Il pleut ! Il ne manquait plus que cela. Franchement, je me demande pourquoi j’ai suivi ma cousine, son enthousiasme m’a convaincu, mais c’est idiot, je me suis encore laissé influencer.  Quand il m’arrivait de regarder l’arrivée du Vendée Globe à la télé j’ironisais sur cette foule massée tout le long des quais pour voir passer un bateau. Et aujourd’hui, c’est un bateau cassé, rafistolé qui vient d’arriver. Bref ! Je suis là et il pleut. Il va me falloir attendre trois heures car pour être bien placé il faut arriver de bonne heure. Toujours très terre à terre je me demande qui peut se payer de tels bateaux ? Il faut être né dans des draps en soie, ce sont des enfants gâtés.

Combien est-on là, tassé sur ces quais, sous la pluie, chacun isolé dans sa cape, le dos courbé et la tête penchée en avant. La pluie sur nos capes fait un bruit sinistre.

Progressivement les conversations s’amorcent :

-            On ne va quand même pas se plaindre, si on pense à ce qu’ils ont vécu, ils ont essuyé quelques grains bien pires. Ils n’ont pas toujours été au sec.

-       Là il pleut mais il ne fait pas vraiment froid, au cap Horn cela devait être autre chose.

Chacun évoque ce qui lui paraît surhumain.

-       Lui, cela fait 98 jours qu’il est parti, jamais faire une nuit complète.

-       Il doit rêver d’un bon steak-frites et d’un verre de vin rouge

-       Le plus vieux a 68 ans, quand il est arrivé il était épuisé, il ne trouvait plus ses mots.

-       Moi, je pense à leurs femmes, elles doivent trembler quelques fois.

-       Ils ont vécu l’enfer, tout cela pour franchir la ligne ! C’est leur seul but, leur obsession, leur rêve, leur eldorado !

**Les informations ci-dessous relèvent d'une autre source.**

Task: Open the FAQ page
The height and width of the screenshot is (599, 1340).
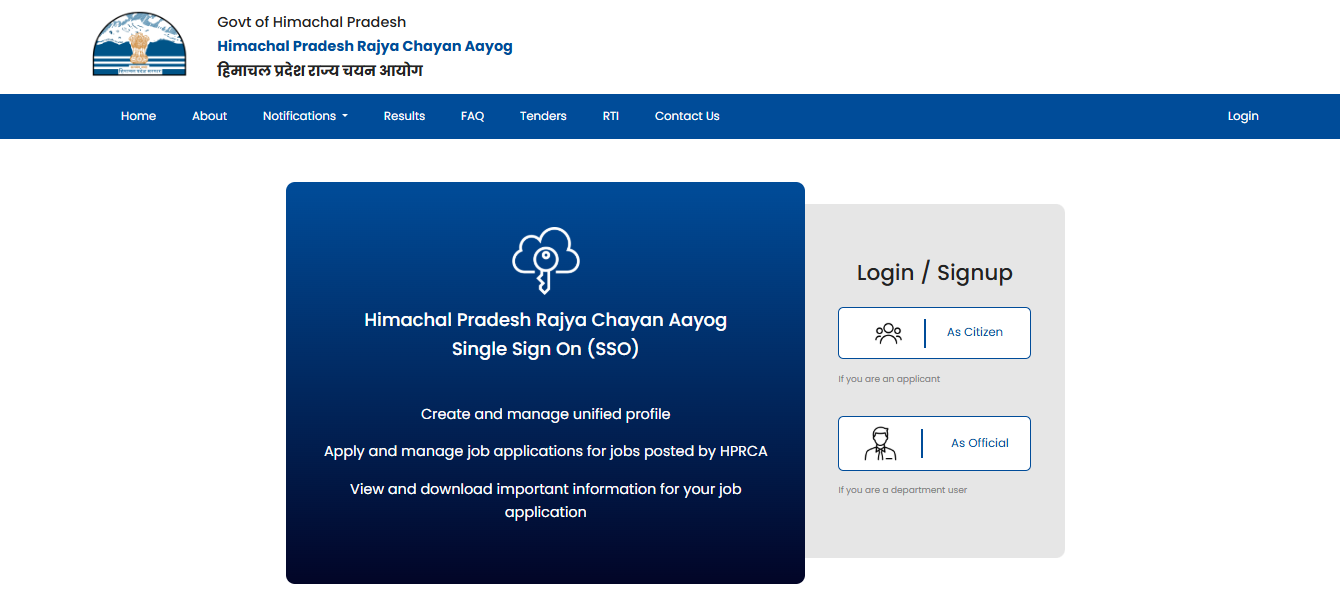Action: point(472,116)
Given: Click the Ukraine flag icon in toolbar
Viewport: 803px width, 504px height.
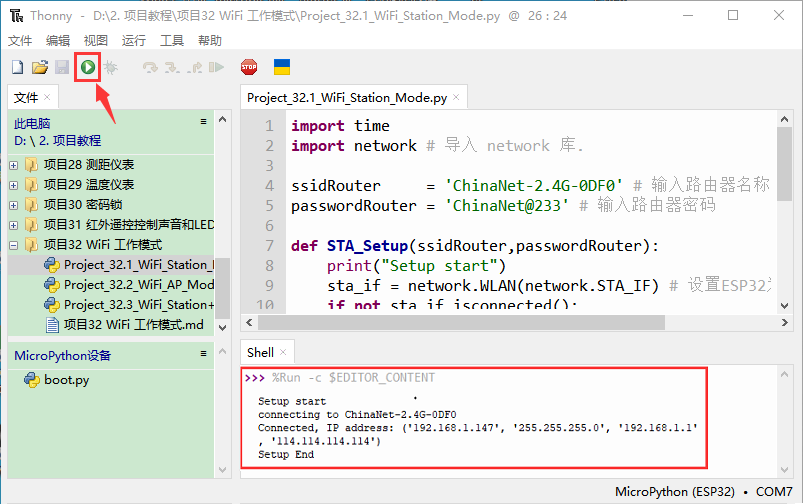Looking at the screenshot, I should tap(282, 67).
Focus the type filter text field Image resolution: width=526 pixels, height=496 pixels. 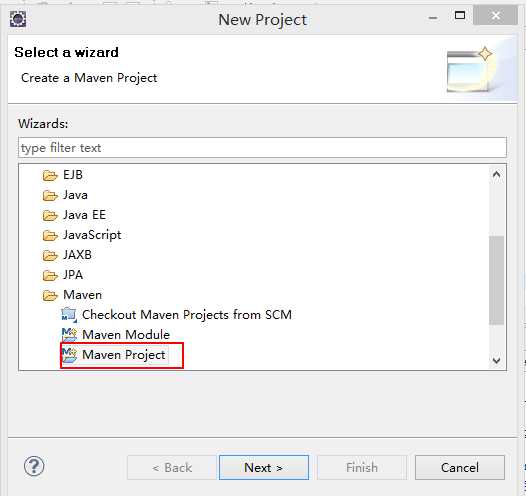(x=262, y=148)
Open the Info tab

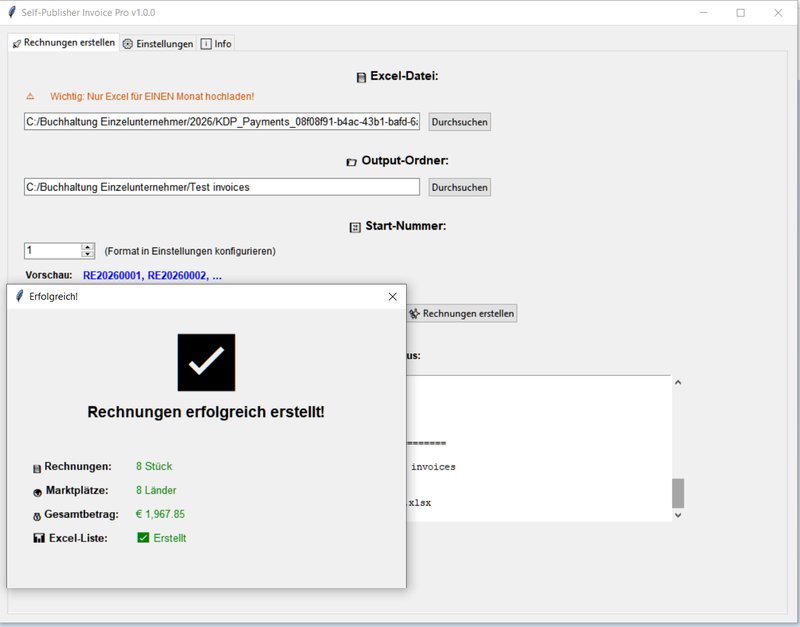click(x=216, y=44)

Écoutant ces conversations, j’oublie la pluie qui n’est plus qu’une petite bruine. Des mots tournent dans ma tête courage, détermination, volonté, ces enfants gâtés ne sont quand même pas des mauviettes.

-       Il arrive !

Il est encore loin, il avance lentement. La foule devient silencieuse, chacun se hisse pour mieux voir. Puis ce sont des applaudissements. Il se rapproche, il est tout petit au milieu de son bateau. Même réduit de moitié le mat reste imposant. Il lève les bras, nous salue. Des applaudissements silencieux, la foule reste sans voix. Une ovation pleine de respect et d’émotion. Moment étrange où je me sens à l’unisson avec cette foule admirative. Un frisson le long de mon dos me donne le sentiment de vivre un grand moment.  

Puis la foule se déplace rapidement vers le stand où le marin va donner une conférence de presse. C’est l’impatience, on attend, la foule est devenue joyeuse.

-       C’est formidable, il est là.

Les applaudissements explosent, deviennent bruyants, en chœur nous crions des bravos. La pluie a cessé et le soleil apparaît. La foule éprouve une certaine fierté comme si c’était chacun de nous qui avait réussi. Il nous remercie d’être là, il dit sa joie, puis il évoque ses difficultés

-       C’est toujours la nuit que les emmerdes arrivent, j’ai pleuré beaucoup pleuré, je pensais : c’est fini. Dans ma main je n’avais que des cartes de merde, et puis perdu pour perdu, il valait mieux que je cherche une solution, j’ai bricolé un mat, j’ai adapté mes voiles, ça a tenu, bon, ça allait moins vite mais je suis arrivé. J’avais 16 ans quand je me suis promis de faire le Vendée globe.

Il a envie de faire la fête, il a encore beaucoup d’énergie, ce soir il nous invite à aller danser.